[WHAT IS REQUIRED]
Write out, word for word, the part of the passage on welfare that opens with the words containing "I think it is" and closes with "or less equal.".

[DOCUMENT TEXT]
★ ★ ★ ★ ★
I think it is relevant to look at our lives both from a personal perspective and what we ourselves can do to make our lives and society better. This hand in hand with the surrounding society ready to give a helping hand, so to speak. We might have different views and we might lead different lives, but at the end of the day it is in the interest of all if the basic conditions of our co-existence are more or less equal.

Besides food on the table, and real food with the right amount of nutrition, access to basic conditions like health care, education and a free press is also essential. These categories are basic, highly valued and also relatively easy accessible in e.g. Scandinavia. Still. They are having a hard time, but they are holding fast. If you really confront the majority of Danes on such matters, people will still defend the welfare model. And on top of that, there is a dialogue and discussion between the political parties regarding these areas, but also other issues, however ridiculous politics in this area also at times might have become.


A Farewell to Welfare?


This is totally different in e.g. USA. Health care and education are institutions almost dependent on money and payments directly from the citizen only. At the end of the day it means if you for some reason don’t have the money or simply unfortunate or unlucky in life you can’t get or only limited access to these services.

Despite any logical or just well positioned points, it seems many Americans are not willing to discuss exactly issues like health or a theme like gun control. Or, the discussion would often take its core points and reasoning from old historic agreements like the Constitution and its amendments made some hundred years ago. In Bolivia, I often heard the same reasoning by referring to one of many laws, especially by the government. That kind of argumentation you would seldom hear in Denmark. A discussion would normally take its off spring from points and reasoning built on both current situations and historical knowledge, but rarely with a referral to the constitution.
★ ★ ★ ★ ★
[PROVIDED DATA]
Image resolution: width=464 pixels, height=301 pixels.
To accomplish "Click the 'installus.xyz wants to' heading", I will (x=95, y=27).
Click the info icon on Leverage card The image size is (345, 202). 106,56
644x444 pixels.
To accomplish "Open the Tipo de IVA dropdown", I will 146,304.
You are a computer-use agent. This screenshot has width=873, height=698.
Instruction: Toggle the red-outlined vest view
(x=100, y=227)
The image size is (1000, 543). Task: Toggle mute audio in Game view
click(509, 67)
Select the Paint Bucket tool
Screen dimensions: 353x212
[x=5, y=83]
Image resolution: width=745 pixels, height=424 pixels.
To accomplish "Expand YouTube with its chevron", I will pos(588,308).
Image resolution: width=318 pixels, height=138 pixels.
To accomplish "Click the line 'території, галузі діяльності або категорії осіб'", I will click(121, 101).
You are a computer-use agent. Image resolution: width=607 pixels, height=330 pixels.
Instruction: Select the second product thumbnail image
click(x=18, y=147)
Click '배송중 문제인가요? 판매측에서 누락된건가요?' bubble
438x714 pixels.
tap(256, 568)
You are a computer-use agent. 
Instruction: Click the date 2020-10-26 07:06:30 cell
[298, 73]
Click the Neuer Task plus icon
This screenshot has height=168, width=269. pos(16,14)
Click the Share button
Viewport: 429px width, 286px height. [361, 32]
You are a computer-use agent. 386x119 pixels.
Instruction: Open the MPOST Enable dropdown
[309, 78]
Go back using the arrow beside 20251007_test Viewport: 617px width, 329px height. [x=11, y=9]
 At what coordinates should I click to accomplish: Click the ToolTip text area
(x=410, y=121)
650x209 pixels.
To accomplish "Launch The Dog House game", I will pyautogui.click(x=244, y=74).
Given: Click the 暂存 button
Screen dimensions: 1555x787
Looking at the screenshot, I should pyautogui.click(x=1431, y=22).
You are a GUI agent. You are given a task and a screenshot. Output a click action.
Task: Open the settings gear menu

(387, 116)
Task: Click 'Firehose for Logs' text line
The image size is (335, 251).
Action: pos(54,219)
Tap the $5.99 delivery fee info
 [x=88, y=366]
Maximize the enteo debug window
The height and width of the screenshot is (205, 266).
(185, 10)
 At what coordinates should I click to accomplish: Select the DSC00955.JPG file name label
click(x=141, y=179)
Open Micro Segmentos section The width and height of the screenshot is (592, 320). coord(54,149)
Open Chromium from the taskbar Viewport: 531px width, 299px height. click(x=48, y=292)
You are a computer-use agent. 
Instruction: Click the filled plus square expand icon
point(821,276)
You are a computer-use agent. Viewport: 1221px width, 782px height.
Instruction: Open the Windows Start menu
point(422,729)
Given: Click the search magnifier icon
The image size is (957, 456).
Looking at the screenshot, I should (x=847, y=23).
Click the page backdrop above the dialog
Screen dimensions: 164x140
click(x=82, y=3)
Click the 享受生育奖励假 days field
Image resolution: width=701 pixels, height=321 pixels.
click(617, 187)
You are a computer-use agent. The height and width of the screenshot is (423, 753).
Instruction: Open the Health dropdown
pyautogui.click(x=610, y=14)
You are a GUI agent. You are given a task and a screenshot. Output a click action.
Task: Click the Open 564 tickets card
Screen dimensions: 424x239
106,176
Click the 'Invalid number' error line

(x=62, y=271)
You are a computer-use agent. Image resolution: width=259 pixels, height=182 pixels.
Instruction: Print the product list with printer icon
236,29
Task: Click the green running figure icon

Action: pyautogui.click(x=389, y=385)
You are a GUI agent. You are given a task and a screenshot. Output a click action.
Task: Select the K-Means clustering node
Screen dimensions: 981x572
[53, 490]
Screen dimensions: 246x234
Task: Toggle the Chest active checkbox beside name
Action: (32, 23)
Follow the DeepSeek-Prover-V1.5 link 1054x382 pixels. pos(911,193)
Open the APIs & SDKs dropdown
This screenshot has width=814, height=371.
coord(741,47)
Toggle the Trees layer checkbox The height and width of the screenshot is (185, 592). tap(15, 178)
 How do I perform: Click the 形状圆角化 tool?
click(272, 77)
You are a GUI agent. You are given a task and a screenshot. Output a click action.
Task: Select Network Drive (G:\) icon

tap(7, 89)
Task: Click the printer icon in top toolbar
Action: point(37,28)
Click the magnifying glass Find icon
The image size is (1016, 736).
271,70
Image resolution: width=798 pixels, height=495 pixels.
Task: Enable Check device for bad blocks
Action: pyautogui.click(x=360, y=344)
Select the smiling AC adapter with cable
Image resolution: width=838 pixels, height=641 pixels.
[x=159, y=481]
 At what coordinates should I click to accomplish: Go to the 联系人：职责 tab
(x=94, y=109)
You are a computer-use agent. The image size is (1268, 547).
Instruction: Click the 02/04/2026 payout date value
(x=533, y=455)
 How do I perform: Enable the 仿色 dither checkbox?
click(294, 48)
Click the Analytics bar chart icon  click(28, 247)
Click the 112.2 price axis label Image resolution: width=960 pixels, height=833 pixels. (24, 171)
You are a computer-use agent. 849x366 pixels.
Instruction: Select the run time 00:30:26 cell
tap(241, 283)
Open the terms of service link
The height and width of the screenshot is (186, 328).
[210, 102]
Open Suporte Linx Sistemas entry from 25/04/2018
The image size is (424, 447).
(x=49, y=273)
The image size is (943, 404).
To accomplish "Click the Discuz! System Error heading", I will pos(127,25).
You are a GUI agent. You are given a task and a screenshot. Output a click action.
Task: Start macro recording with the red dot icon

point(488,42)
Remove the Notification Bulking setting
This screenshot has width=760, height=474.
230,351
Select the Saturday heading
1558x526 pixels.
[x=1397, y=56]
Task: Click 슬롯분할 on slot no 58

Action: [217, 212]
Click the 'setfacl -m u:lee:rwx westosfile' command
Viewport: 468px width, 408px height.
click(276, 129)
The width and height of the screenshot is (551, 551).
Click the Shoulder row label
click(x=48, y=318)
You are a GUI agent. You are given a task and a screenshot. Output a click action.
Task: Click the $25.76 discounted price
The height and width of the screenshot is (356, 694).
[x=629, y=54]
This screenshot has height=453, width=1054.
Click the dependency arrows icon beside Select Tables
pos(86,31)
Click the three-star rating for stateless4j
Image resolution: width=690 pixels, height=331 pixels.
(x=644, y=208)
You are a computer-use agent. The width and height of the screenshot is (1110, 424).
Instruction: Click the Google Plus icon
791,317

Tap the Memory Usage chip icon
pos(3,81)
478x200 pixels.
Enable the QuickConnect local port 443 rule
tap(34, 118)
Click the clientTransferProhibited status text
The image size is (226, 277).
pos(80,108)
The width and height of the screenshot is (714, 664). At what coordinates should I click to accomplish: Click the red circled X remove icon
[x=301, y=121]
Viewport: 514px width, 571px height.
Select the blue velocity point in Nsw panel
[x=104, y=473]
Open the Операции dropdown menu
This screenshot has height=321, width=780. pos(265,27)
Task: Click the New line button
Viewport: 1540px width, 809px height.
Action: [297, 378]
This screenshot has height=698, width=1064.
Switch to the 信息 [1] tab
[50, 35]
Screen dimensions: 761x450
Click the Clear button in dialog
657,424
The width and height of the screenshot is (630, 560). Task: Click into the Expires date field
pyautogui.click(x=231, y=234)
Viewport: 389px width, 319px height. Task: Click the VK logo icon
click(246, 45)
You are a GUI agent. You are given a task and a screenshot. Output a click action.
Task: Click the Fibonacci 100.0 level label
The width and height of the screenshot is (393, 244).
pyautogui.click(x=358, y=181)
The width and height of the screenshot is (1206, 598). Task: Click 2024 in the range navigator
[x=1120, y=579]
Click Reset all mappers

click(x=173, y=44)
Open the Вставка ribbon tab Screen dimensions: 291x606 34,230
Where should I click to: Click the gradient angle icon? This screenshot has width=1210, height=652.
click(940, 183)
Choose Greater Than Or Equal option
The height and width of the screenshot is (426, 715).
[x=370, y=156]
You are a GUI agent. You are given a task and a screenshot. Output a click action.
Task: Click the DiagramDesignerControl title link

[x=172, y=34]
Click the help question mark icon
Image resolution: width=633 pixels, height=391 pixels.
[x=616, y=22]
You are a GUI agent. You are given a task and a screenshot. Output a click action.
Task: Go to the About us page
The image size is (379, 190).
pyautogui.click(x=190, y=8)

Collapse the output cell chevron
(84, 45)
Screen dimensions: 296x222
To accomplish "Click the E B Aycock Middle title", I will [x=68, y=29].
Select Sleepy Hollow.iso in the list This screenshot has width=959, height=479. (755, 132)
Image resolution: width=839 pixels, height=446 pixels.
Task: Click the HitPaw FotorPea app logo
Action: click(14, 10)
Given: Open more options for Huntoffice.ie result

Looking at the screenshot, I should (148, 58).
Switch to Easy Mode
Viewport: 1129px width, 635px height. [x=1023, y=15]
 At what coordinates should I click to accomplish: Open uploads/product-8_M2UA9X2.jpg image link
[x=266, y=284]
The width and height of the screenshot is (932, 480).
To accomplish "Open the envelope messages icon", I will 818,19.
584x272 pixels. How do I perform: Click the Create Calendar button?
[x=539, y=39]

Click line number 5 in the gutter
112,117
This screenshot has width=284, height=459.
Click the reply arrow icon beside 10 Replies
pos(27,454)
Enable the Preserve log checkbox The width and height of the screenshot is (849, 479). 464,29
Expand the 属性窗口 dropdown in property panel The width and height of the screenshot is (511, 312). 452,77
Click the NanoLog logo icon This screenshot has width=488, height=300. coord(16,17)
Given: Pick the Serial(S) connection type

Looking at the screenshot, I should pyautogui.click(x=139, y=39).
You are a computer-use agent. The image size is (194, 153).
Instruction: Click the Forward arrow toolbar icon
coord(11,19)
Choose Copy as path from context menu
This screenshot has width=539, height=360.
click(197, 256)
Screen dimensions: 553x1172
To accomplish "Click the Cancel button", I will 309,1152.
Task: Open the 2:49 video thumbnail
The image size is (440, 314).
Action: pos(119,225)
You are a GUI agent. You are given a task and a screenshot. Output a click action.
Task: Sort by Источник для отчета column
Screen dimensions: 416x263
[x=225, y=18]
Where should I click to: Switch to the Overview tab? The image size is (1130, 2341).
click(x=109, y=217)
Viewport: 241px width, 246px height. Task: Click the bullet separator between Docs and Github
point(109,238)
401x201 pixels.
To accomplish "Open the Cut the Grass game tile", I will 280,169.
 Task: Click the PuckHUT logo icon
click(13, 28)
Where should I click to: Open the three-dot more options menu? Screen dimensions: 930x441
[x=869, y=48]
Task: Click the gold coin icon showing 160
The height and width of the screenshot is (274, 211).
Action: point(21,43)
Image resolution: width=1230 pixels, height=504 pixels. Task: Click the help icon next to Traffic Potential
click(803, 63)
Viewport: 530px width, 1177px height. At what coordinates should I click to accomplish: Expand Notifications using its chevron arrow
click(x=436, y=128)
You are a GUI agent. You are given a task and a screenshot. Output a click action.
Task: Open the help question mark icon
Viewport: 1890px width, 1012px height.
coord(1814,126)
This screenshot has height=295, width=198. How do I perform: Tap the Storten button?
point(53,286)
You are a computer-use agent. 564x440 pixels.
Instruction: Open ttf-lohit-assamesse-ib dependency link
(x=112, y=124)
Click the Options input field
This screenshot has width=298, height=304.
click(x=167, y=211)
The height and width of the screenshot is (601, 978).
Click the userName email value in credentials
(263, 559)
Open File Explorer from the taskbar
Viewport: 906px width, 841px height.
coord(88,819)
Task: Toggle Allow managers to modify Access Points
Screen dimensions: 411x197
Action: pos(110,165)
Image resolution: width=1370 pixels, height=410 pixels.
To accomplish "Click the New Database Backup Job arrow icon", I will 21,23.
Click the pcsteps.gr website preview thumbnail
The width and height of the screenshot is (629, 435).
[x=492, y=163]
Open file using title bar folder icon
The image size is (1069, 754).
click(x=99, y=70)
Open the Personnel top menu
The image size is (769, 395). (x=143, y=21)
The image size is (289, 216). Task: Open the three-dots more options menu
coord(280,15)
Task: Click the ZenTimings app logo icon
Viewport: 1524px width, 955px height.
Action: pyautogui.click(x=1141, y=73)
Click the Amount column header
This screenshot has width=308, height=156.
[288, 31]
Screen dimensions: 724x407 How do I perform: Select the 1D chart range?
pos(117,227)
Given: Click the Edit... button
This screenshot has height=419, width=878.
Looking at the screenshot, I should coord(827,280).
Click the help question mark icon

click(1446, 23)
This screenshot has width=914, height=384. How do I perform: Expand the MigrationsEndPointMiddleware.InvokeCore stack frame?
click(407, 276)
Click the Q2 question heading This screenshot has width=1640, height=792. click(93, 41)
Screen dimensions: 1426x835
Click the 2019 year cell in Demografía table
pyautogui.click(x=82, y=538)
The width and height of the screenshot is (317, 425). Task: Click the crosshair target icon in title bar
★ ★ ★ ★ ★
[RESPONSE TO THE EXERCISE]
I think it is relevant to look at our lives both from a personal perspective and what we ourselves can do to make our lives and society better. This hand in hand with the surrounding society ready to give a helping hand, so to speak. We might have different views and we might lead different lives, but at the end of the day it is in the interest of all if the basic conditions of our co-existence are more or less equal.